===== Texte présenté =====

CHAMBRE DES REPRÉSENTANTS DE BELGIQUE
COMMISSION DE LA DÉFENSE NATIONALE
mercredi 23-11-2005 Après-midi
Questions jointes de
M. Patrick De Groote au ministre de la Défense sur
"le navire de transport stratégique belgoluxembourgeois
M. Luc Sevenhans au ministre de la Défense sur
"le dossier MRMP-(SDAZ) 138102 navire de transport
Patrick De Groote (N-VA):
Alors que le programme DMC n’était pas encore achevé, la Défense voulait, dès l’année 2000, mettre en oeuvre le programme BLST Navire de transport stratégique en collaboration avec le Luxembourg. Initialement, l’intention était d’acquérir un navire Roll on Roll off de 86 millions d’euros pour le débarquement des troupes et des secouristes dans des pays lointains. Le ministre voulait acquérir le navire par le biais d’une procédure de
négociation auprès de la Direction Générale des Constructions Navales française, mais le Conseil des ministres a exigé qu’une adjudication publique soit lancée.
Selon un article paru dans le quotidien "De Standaard" en juillet 2005, le ministre a consulté chaque composante de l’armée lors de la rédaction du cahier des charges. Le navire initial a ainsi été transformé en un bâtiment destiné à l’atterrissage des hélicoptères avec un hôpital flottant. Le prix a dès lors triplé et c’est le chantier néerlandais De
Schelde qui a obtenu l’adjudication. Début 2003, la procédure était stoppée. Le ministre a admis à huis clos au sein de la commission qu’un dédommagement de 75 à 87 millions d’euros devrait être payé.
André Flahaut, ministre:
Il n'y a jamais eu de réunion de la commission de la Chambre à huis clos.

===== Extrait source =====

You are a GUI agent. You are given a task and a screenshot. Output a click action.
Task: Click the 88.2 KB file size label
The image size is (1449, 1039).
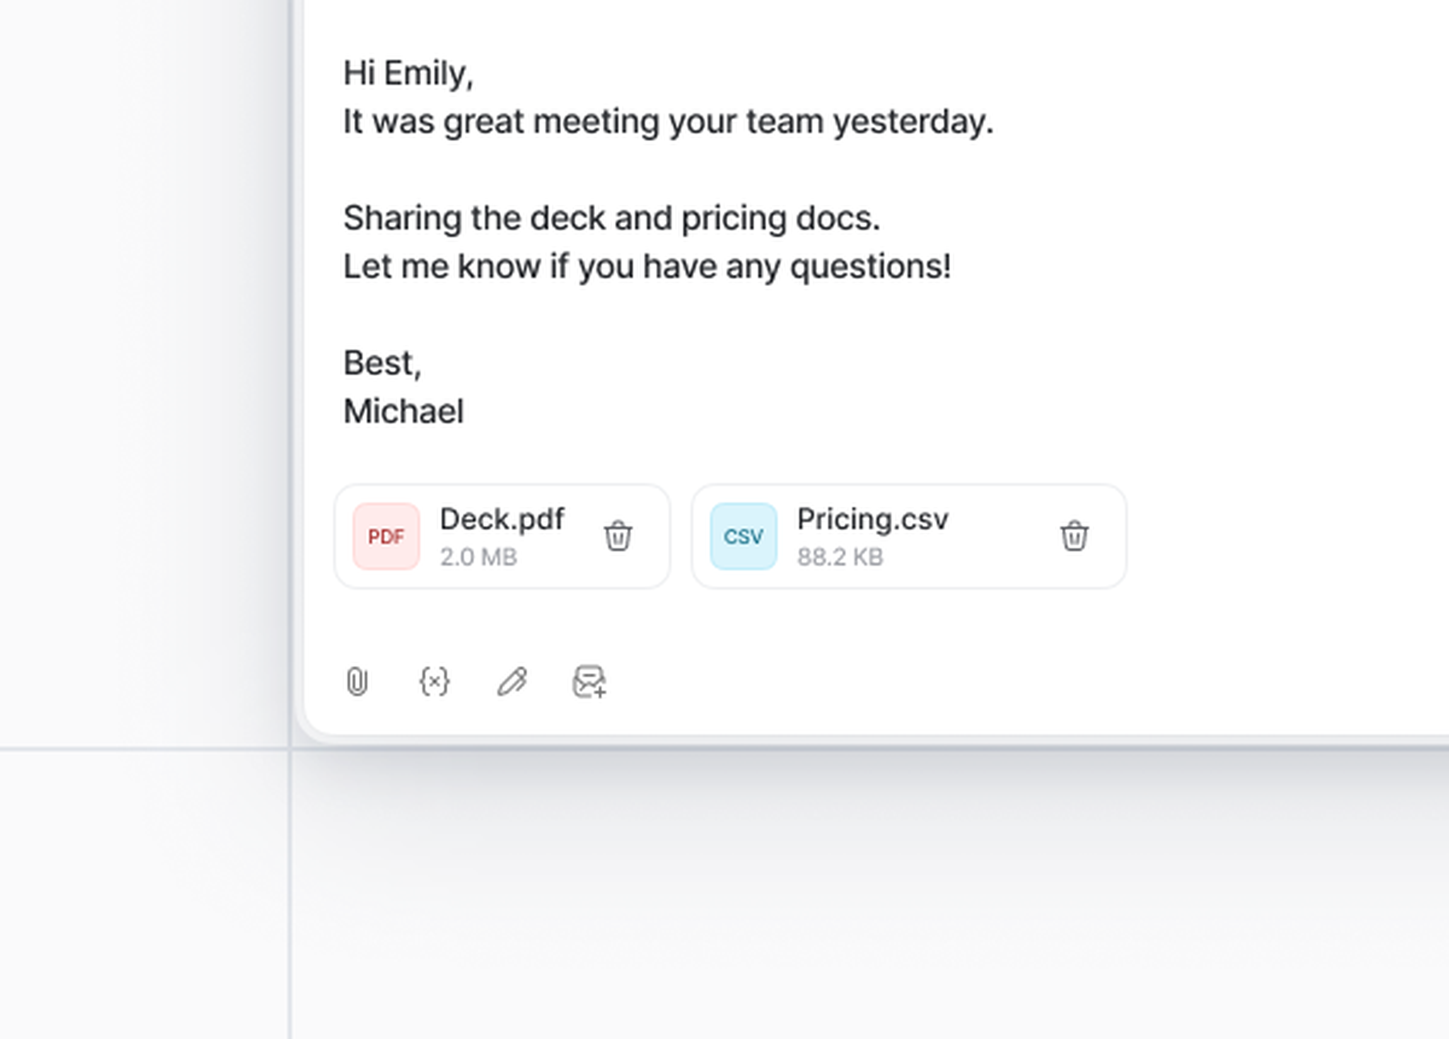point(840,557)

=====

Consigne de travail ::
Poursuivez le compte rendu de la commission de la Défense nationale sur le navire de transport stratégique à partir de sa dernière phrase. Les données forment un matériau distinct du compte rendu.

Réponse rédigée ::
André Flahaut, ministre:
Je suis désolé, mais vous ne pouvez pas dire une chose pareille.
Patrick De Groote (N-VA): …
André Flahaut, ministre:
Attention: soyez précis. Je n'ai jamais participé à cette commission des Achats militaires!
Il est trop facile de se référer à un article de journal, même si ce journal est parfois bien fait. C'est faux! Je n'ai pas participé à la commission des Achats militaires et M. Sevenhans, qui y participe, peut en attester. Ce n'est donc pas moi qui ai fait cette déclaration. Retirez cela bien vite de ma bouche pour constater qu'ici le rédacteur de l'article a peut-être été un peu léger dans ses affirmations.
Le président:
Le ministre ne participe jamais à la commission des Achats militaires.
André Flahaut, ministre:
A force d'avancer et de vouloir piocher dans des dossiers, on finit par commettre des erreurs et finalement par dire des choses incorrectes. Je n'ai jamais dit cela dans une commission! Et la commission de la Défense n'a jamais siégé à huis clos en ma présence! Elle l'a fait pour certains dossiers de l'Hôpital militaire mais je n'étais pas là.
Le président:
On ne siège jamais à huis clos sauf pour des questions bien précises concernant des
personnes.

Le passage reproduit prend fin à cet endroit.